Ce gibier n'a guère changé depuis des siècles car il a trouvé dans notre région l’habitat qui lui convient. Celui qui a le mieux décrit ces diverses espèces de gibier est Gaston Fébus, que l'un de ses biographes a appelé « un grand prince d'occident au XIVème siècle». Né à Orthez en 1331, il a régné sur un vaste domaine où il aimait « armas, amors et cassa » (les armes, les amours et la chasse).

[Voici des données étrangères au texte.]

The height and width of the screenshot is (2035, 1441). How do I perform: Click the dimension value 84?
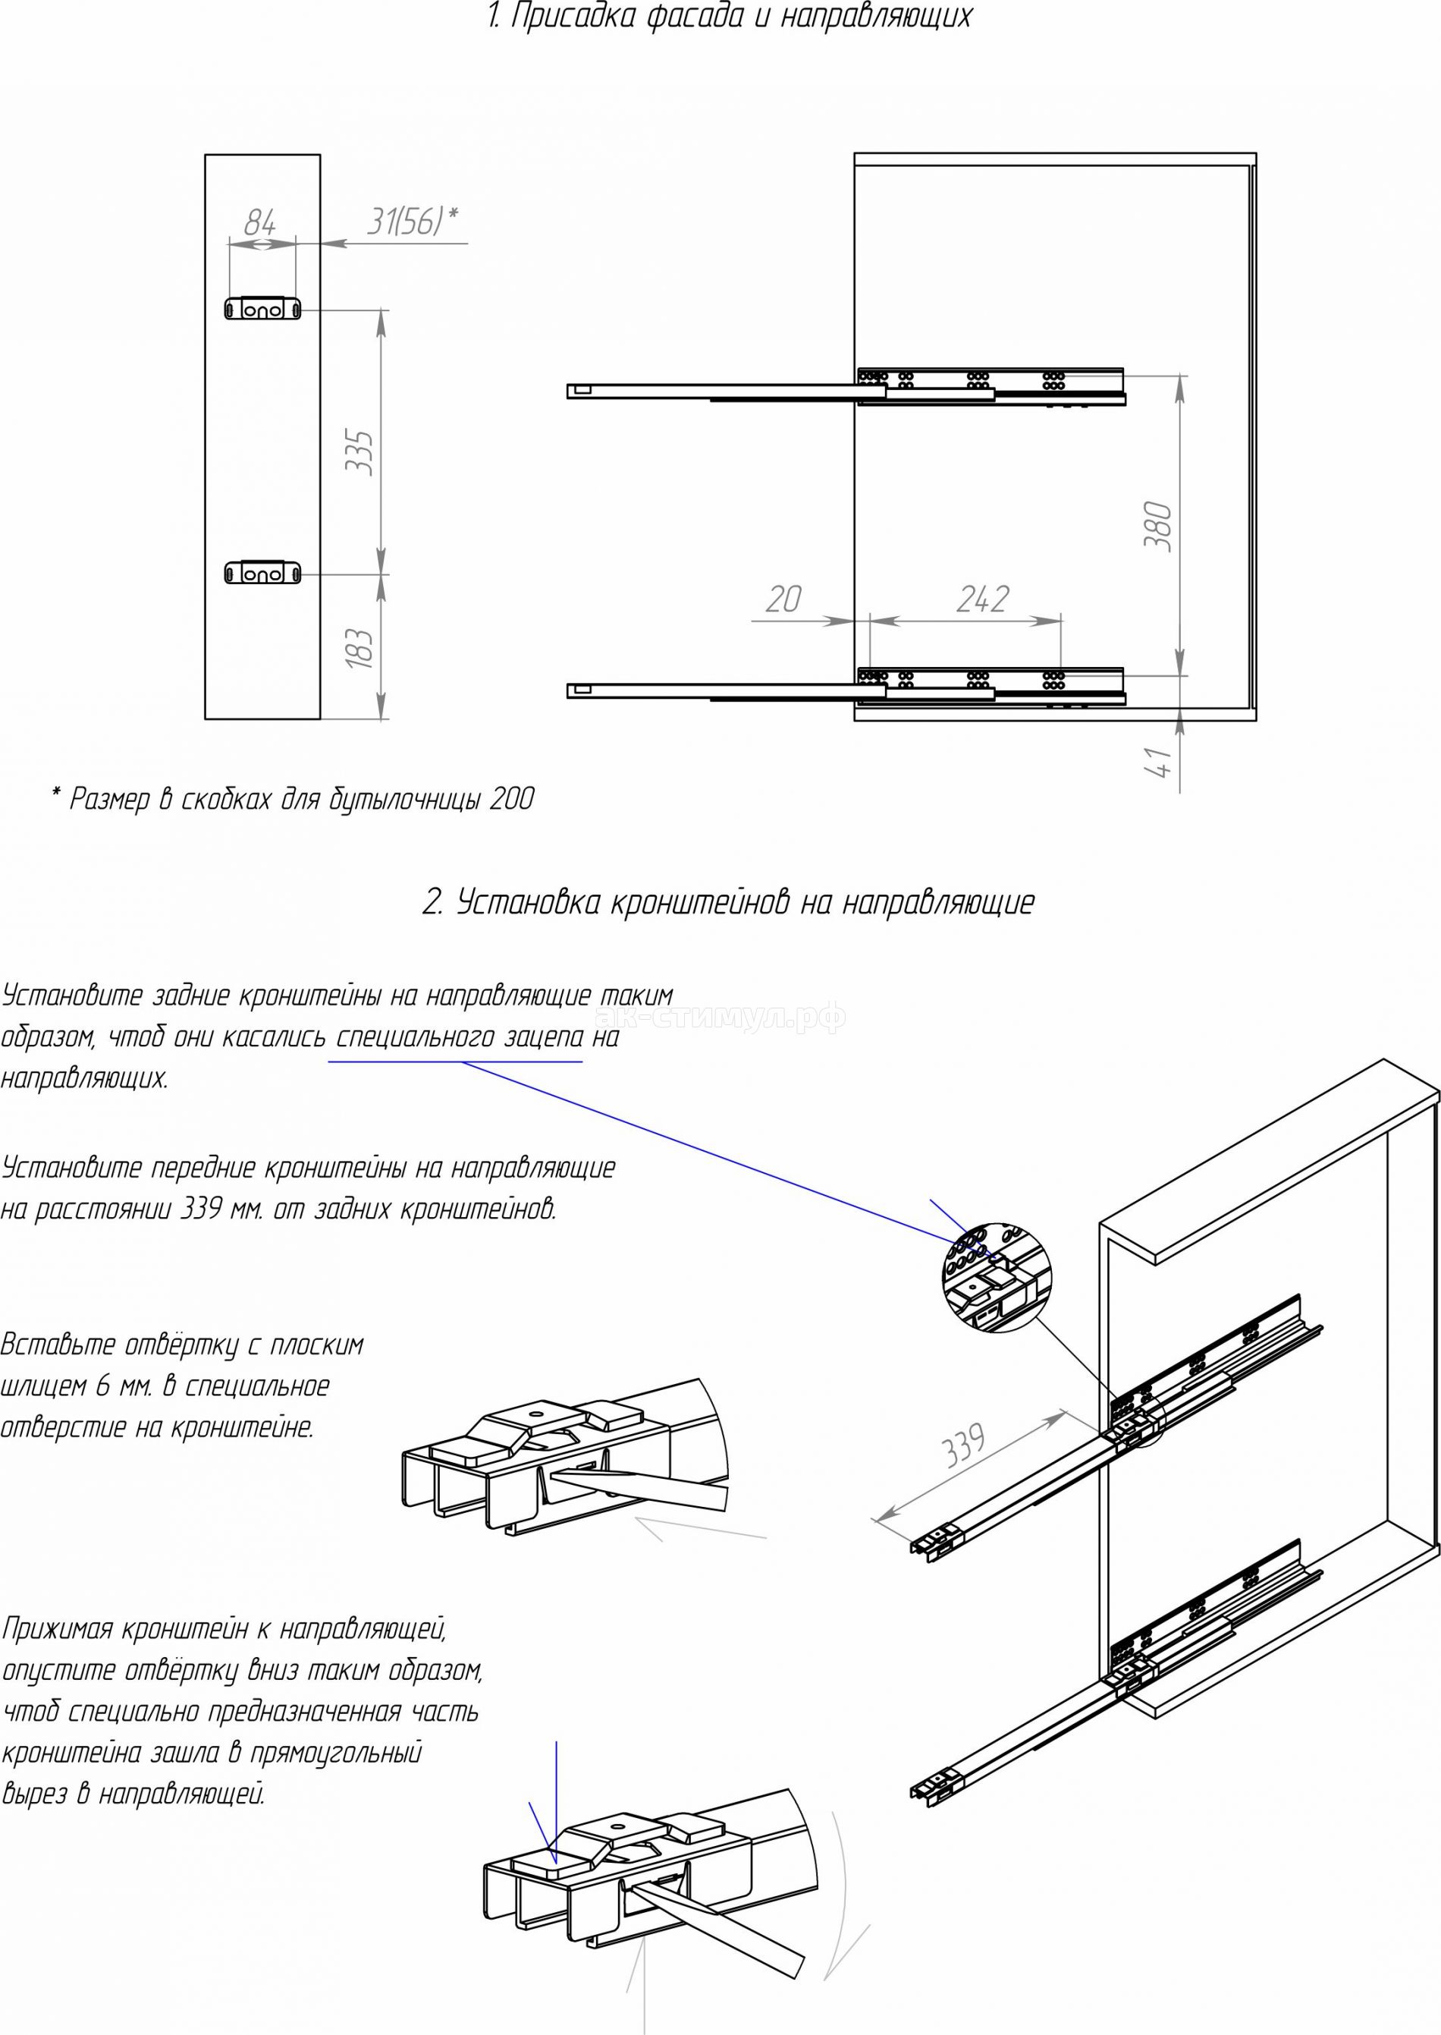pyautogui.click(x=259, y=220)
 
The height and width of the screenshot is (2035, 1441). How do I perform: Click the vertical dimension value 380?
pyautogui.click(x=1160, y=527)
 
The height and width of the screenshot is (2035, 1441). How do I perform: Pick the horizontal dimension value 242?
pyautogui.click(x=983, y=600)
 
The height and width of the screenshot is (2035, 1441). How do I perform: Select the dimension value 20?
pyautogui.click(x=783, y=600)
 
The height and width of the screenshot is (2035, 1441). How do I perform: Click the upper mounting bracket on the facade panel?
pyautogui.click(x=262, y=308)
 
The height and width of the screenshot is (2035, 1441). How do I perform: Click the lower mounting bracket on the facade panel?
pyautogui.click(x=262, y=574)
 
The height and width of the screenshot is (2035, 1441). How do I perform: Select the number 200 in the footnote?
pyautogui.click(x=511, y=800)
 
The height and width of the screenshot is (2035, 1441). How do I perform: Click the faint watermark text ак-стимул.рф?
pyautogui.click(x=720, y=1017)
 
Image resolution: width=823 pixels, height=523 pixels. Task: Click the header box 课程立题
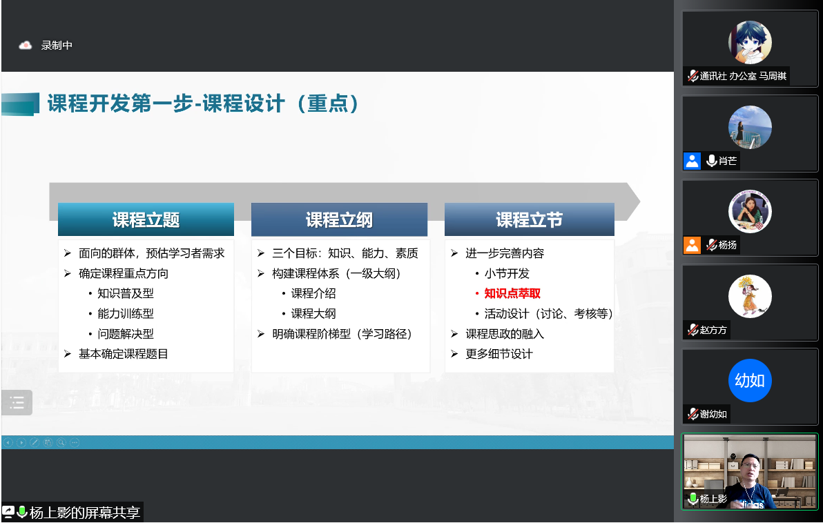146,219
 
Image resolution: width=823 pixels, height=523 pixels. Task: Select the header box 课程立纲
339,219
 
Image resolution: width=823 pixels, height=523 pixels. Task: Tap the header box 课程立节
529,219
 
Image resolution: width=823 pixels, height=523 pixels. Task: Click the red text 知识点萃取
512,293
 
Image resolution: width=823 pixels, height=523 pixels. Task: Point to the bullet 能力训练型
126,314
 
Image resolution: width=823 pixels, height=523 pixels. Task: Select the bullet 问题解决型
126,334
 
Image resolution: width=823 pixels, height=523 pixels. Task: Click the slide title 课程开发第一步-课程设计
165,103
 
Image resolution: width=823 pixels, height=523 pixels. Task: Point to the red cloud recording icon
25,46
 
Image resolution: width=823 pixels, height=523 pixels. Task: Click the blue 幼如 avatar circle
750,380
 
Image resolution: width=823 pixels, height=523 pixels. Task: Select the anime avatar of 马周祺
750,43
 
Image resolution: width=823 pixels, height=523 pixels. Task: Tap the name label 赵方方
713,330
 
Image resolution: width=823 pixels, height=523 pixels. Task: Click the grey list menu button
17,402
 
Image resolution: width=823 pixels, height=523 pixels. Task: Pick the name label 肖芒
728,161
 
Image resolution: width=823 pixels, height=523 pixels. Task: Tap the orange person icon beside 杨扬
692,245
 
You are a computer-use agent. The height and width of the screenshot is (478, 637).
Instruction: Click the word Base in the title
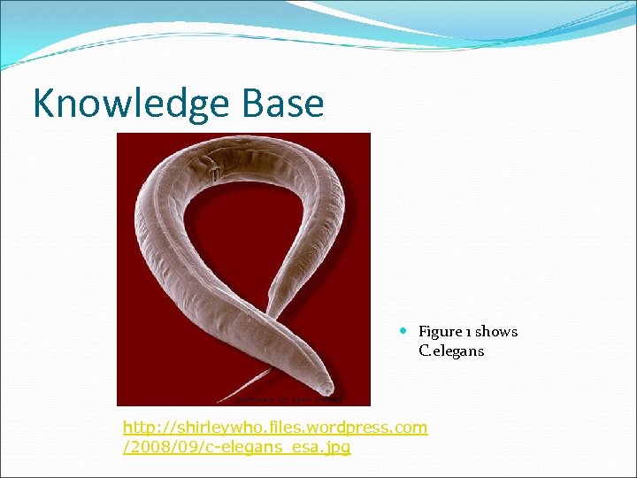point(289,104)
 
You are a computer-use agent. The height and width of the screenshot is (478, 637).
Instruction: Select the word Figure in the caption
point(441,332)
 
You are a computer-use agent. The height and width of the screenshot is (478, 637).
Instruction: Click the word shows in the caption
point(496,332)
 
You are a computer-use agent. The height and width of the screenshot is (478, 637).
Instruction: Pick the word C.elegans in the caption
point(451,351)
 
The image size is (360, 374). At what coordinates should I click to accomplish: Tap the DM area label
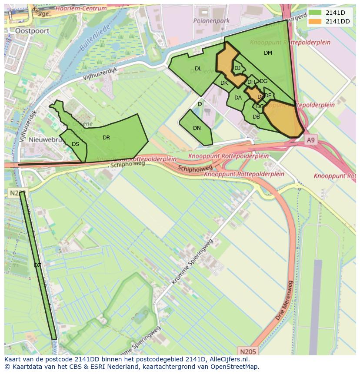click(268, 53)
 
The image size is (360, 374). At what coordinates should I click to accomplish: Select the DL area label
click(198, 69)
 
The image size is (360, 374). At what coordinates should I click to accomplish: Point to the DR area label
click(106, 138)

Il a indiqué lui-même le jour où il a commencé la rédaction de son Livre de Chasse: « et fut commencé ce présent livre le premier jour de may, l'an de grâce mil trois cents quatre vins et sept ». Quelques années seulement après sa mort, sa réputation de chasseur et la diffusion de son livre (qui ne se faisait alors que par des copistes) étaient répandues dans toute l'Europe.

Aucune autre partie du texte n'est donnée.